Belarusian soldiers attend the opening ceremony of the Zapad-2021 military exercises in Russia's Nizhny Novgorod region.
Belarusian soldiers attend the opening ceremony of the Zapad-2021 military exercises in Russia's Nizhny Novgorod region.

Russia and Belarus have launched massive joint military drills near NATO’s borders as Moscow and Minsk vowed to deepen their military ties amid persistent tensions with the West.

The Zapad-2021 weeklong military exercises kicked off on September 10 and with venues including Belarus, Western Russia, and the Baltic Sea, the Russian Defense Ministry said.

Up to 200,000 servicemen, about 80 planes and helicopters, 290 tanks, 240 artillery pieces, multiple rocket launchers, and mortars, as well as 15 ships will be involved in this year's drills, which are conducted every four years, according to Moscow.

What could be the biggest military exercises in Europe in decades have raised alarms at NATO, which says the Kremlin has refused to invite observers as it is obligated to do under an international agreement.

Russia and Belarus are formally part of a "union state" and have been in talks for years on further integration of their countries.

On the eve of the start of Zapad-2021, Russian President Vladimir Putin and Belarus’s increasingly isolated authoritarian ruler, Alyaksandr Lukashenka, met in Moscow where they agreed to deepen the integration of their ex-Soviet countries, including in areas of defense.

Putin said Moscow would provide Minsk with around $640 million in loans by the end of next year, and that he agreed with Lukashenka on a new unified natural-gas market.

Putin, in power for more than 20 years, and Lukashenka, in power for nearly three decades, also discussed “building a single defense space,” the Russian president said.

For his part, Lukashenka told reporters there was a "breakthrough" and that 28 separate "road maps" had been agreed to after many years of negotiations.

However, the two leaders sidestepped the question of whether after more than 20 years of talks, they had finally agreed to fully create a "union state" -- a major step toward reunifying the two ex-Soviet republics' economies and political structures.

If it comes to fruition, the union state would potentially undermine Belarus’s sovereignty, something Lukashenka has strenuously resisted for years.

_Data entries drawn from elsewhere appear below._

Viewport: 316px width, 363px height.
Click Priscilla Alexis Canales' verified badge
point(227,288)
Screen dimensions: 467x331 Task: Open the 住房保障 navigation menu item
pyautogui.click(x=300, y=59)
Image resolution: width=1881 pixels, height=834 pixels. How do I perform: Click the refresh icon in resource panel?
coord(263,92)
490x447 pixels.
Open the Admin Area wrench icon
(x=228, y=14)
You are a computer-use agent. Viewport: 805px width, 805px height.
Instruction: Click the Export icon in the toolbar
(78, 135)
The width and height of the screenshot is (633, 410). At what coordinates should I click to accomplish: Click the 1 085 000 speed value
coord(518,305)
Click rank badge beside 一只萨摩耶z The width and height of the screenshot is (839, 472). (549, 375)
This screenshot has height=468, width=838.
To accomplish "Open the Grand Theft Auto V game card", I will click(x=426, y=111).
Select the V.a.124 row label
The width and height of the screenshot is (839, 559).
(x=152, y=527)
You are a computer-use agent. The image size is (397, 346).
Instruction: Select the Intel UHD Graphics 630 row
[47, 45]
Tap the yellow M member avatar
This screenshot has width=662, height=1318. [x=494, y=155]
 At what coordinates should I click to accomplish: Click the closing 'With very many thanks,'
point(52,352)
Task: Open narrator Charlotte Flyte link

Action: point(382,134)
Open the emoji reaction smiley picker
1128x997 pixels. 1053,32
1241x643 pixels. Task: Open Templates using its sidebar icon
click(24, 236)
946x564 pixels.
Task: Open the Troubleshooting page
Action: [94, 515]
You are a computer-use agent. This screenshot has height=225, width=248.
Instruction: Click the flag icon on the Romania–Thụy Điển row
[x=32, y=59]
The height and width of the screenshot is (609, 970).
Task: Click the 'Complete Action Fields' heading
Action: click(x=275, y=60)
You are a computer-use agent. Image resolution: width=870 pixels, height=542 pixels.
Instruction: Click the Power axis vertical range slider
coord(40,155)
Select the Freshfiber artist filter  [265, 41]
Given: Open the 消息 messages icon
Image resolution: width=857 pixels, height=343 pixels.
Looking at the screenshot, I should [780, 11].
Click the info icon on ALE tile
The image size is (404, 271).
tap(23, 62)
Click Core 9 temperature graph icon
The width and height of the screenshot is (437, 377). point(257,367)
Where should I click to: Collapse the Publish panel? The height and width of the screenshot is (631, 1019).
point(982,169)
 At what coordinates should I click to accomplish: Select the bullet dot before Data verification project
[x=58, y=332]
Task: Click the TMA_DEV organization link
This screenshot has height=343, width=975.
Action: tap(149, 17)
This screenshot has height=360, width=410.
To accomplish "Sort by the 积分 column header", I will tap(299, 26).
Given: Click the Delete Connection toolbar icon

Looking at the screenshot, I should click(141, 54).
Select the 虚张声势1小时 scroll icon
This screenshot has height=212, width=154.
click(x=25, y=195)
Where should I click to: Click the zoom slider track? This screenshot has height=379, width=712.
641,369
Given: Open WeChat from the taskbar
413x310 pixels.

But the Belarusian ruler has been increasingly isolated since last year’s presidential election in which he claimed reelection to a sixth term.

The vote was condemned by Belarus’s opposition as rigged and prompted months of street protests that Belarusian security forces have harshly cracked down on.

Western nations have refused to recognize Lukashenka as a legitimate president and slapped his government with sanctions.

Meanwhile, tensions along Belarus's border with the European Union have risen in recent months with Brussels accusing Minsk of intentionally sending thousands of migrants into bloc through Latvia, Lithuania, and Poland.

Russia's relations with the West have also been tense in recent years over a host of actions by Moscow, including aggression against Ukraine, election interference, state-sponsored hacking, and human rights abuses at home.